• _To do_
Set down the material below without any change, beginning at its first line and continuing through the line containing "eRA Home (400, 26)", with that line included.

[Source records]
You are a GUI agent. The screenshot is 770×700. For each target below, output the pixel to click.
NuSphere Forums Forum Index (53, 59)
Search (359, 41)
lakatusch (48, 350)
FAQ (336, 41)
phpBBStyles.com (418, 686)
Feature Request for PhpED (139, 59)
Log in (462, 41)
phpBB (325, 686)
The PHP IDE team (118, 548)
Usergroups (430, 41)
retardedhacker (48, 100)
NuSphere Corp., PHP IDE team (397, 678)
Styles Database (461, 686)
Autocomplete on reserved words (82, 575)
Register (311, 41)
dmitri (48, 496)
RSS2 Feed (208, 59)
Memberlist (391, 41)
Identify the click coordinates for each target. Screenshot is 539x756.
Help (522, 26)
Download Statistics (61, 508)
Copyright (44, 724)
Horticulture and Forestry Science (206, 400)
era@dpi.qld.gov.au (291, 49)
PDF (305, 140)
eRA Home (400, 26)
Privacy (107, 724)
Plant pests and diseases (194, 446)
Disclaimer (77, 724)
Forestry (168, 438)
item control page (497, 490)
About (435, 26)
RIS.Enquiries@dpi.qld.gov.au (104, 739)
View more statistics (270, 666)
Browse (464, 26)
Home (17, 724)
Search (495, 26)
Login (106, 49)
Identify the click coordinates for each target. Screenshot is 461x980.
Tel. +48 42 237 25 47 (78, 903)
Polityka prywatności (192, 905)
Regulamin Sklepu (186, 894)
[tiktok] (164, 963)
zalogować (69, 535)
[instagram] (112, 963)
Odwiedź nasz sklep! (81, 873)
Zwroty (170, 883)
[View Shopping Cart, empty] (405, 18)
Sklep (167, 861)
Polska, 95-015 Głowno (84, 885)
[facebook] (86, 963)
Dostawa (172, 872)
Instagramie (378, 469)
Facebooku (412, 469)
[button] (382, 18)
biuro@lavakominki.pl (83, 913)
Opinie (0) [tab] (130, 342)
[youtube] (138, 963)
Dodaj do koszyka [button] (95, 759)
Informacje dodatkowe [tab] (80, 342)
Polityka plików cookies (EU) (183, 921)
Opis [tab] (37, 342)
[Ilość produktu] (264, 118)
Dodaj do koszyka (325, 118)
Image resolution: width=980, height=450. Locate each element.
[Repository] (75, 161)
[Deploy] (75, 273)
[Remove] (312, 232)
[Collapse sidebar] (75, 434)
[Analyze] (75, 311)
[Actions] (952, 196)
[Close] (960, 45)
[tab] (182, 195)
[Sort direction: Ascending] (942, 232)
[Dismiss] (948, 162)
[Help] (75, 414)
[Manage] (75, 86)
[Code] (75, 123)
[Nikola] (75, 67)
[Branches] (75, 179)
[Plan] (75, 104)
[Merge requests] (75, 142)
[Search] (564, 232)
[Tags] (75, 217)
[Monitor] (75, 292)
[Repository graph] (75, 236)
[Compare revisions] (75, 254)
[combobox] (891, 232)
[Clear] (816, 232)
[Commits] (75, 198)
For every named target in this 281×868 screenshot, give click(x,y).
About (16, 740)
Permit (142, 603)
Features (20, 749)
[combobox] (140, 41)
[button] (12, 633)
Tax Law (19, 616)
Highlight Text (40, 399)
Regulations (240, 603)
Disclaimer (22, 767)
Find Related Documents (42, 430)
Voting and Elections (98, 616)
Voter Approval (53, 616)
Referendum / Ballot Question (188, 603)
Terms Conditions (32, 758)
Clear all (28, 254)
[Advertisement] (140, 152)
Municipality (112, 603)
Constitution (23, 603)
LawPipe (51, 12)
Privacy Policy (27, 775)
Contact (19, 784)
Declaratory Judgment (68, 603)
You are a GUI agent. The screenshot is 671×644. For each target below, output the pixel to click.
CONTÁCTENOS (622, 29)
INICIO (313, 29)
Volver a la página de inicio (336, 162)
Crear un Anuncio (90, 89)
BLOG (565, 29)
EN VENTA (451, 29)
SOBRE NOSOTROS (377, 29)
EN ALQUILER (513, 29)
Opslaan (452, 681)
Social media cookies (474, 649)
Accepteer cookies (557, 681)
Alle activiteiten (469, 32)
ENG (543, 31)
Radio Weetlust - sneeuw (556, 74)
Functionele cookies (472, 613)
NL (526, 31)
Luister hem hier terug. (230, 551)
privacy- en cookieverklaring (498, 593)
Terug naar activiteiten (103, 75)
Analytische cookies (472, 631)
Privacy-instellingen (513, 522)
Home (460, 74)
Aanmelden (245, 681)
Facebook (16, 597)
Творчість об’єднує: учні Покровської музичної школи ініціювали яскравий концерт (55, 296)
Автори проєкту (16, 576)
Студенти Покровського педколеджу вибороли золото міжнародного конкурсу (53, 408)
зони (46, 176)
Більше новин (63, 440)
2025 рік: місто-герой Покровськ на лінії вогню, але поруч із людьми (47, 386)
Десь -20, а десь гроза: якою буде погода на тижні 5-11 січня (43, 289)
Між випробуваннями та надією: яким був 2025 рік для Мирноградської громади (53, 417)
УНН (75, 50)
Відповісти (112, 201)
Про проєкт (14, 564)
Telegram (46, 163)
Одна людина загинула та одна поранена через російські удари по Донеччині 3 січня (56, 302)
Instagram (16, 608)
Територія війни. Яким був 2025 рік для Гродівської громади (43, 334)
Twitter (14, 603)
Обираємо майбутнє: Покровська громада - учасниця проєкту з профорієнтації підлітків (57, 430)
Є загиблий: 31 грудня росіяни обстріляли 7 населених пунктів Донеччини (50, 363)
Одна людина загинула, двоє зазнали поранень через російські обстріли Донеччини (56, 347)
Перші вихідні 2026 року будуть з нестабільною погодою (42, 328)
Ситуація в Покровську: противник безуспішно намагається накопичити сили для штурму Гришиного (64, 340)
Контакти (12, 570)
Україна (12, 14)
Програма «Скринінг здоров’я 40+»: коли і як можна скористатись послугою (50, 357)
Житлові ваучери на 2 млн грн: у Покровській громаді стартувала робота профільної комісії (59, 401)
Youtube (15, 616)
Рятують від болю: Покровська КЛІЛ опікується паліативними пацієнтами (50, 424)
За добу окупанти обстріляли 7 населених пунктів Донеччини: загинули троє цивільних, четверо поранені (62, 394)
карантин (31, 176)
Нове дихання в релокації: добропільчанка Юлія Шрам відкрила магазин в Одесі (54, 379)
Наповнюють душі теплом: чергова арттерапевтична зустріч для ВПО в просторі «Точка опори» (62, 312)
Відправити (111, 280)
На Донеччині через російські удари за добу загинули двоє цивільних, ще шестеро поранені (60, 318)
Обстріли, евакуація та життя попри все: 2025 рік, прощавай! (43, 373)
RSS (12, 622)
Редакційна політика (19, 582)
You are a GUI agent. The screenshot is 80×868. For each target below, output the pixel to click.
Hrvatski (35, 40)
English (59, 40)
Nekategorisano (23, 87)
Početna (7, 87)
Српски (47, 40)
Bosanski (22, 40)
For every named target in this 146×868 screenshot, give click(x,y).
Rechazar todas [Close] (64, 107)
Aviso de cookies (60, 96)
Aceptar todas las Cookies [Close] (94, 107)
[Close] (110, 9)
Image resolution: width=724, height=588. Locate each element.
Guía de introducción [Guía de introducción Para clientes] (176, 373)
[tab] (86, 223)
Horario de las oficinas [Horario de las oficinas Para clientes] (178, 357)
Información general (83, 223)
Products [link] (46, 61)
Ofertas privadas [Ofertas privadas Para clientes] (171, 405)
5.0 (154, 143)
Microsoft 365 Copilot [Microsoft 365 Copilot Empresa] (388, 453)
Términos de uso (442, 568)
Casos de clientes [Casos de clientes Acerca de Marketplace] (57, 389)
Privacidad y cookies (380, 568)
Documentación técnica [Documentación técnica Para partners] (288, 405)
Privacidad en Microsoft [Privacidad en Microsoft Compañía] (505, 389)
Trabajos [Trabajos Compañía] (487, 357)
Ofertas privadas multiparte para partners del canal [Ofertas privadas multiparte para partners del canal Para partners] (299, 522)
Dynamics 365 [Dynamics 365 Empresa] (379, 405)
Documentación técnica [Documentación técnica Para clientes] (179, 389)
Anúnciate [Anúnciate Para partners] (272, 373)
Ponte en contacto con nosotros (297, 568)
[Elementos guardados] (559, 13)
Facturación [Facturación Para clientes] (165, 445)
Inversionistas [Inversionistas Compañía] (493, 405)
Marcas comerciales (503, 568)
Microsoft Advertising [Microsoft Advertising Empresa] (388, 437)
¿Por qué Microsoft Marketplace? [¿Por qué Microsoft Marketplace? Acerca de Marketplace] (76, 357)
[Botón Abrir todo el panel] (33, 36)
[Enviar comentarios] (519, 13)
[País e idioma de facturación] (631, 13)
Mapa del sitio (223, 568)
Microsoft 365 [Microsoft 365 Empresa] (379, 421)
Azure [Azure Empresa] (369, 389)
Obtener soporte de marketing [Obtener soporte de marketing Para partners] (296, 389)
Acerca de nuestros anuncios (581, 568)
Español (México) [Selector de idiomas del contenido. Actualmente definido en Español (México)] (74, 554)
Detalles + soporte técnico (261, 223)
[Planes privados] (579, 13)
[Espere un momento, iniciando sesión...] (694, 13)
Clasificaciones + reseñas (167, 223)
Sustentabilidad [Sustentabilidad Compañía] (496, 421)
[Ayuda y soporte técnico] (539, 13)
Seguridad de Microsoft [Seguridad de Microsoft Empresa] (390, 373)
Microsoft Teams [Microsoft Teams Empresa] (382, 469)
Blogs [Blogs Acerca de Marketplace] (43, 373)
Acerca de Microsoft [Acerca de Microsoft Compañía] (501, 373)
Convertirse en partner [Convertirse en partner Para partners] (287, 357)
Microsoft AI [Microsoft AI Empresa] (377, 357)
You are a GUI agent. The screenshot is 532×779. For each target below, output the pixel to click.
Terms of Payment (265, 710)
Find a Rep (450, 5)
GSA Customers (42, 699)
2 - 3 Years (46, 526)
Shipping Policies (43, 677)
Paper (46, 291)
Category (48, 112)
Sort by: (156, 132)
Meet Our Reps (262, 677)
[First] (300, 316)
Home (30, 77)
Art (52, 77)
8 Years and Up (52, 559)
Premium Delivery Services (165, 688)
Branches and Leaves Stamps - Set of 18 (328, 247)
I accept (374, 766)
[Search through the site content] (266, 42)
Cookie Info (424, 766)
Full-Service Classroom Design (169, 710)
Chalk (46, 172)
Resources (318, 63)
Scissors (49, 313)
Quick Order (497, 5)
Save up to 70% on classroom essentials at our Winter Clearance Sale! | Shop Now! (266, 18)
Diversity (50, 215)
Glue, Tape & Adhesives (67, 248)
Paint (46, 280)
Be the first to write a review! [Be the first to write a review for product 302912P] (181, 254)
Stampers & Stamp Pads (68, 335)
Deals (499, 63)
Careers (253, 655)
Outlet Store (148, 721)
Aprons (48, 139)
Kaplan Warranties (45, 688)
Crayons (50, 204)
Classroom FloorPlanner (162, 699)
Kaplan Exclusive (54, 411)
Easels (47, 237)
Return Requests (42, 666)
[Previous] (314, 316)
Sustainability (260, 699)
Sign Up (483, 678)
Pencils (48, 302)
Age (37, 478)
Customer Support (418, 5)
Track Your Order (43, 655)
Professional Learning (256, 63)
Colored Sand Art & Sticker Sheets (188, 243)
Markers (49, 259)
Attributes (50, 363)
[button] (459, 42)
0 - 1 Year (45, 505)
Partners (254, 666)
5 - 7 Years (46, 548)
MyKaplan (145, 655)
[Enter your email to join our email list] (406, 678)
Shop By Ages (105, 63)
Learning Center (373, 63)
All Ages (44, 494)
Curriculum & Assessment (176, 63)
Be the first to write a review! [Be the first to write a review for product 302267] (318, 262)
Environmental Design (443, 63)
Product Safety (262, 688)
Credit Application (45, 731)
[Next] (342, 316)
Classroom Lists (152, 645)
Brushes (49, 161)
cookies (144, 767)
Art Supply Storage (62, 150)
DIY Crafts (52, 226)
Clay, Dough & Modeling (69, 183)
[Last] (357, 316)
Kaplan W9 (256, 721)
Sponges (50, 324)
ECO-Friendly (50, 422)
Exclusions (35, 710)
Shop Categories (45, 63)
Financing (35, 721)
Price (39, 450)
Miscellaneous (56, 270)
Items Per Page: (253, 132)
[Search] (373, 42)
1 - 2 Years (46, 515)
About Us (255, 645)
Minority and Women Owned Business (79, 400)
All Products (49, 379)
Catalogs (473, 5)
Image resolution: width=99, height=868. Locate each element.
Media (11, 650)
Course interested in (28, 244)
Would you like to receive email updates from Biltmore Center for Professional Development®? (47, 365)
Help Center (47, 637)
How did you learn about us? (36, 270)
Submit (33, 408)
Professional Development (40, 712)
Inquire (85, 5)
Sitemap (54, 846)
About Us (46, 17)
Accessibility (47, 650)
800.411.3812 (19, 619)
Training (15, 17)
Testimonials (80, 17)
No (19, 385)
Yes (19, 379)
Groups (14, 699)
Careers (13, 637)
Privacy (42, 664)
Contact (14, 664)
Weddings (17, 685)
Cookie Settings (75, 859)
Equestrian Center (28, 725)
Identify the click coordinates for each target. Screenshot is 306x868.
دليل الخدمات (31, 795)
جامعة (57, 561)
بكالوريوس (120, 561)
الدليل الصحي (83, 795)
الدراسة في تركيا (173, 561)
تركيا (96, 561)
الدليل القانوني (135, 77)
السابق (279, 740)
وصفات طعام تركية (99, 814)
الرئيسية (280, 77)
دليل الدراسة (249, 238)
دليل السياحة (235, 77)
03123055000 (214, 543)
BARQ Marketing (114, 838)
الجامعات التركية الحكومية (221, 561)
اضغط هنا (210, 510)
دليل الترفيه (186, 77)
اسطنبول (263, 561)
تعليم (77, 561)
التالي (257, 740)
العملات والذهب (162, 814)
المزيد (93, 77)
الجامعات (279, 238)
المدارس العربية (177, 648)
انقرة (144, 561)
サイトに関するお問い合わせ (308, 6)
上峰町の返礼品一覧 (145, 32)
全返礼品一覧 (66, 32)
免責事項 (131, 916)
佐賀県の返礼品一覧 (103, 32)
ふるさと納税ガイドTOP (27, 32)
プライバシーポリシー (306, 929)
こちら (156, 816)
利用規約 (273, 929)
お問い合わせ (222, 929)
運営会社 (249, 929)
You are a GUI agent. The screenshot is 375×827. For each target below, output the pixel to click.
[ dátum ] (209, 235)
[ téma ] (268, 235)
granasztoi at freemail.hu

• _Reply to the exercise_
You are a GUI agent. The screenshot is 770×700. For each target below, output the pixel to click.
NuSphere Forums Forum Index (53, 59)
Search (359, 41)
lakatusch (48, 350)
FAQ (336, 41)
phpBBStyles.com (418, 686)
Feature Request for PhpED (139, 59)
Log in (462, 41)
phpBB (325, 686)
The PHP IDE team (118, 548)
Usergroups (430, 41)
retardedhacker (48, 100)
NuSphere Corp., PHP IDE team (397, 678)
Styles Database (461, 686)
Autocomplete on reserved words (82, 575)
Register (311, 41)
dmitri (48, 496)
RSS2 Feed (208, 59)
Memberlist (391, 41)
Identify the click coordinates for each target. Screenshot is 539x756.
Help (522, 26)
Download Statistics (61, 508)
Copyright (44, 724)
Horticulture and Forestry Science (206, 400)
era@dpi.qld.gov.au (291, 49)
PDF (305, 140)
eRA Home (400, 26)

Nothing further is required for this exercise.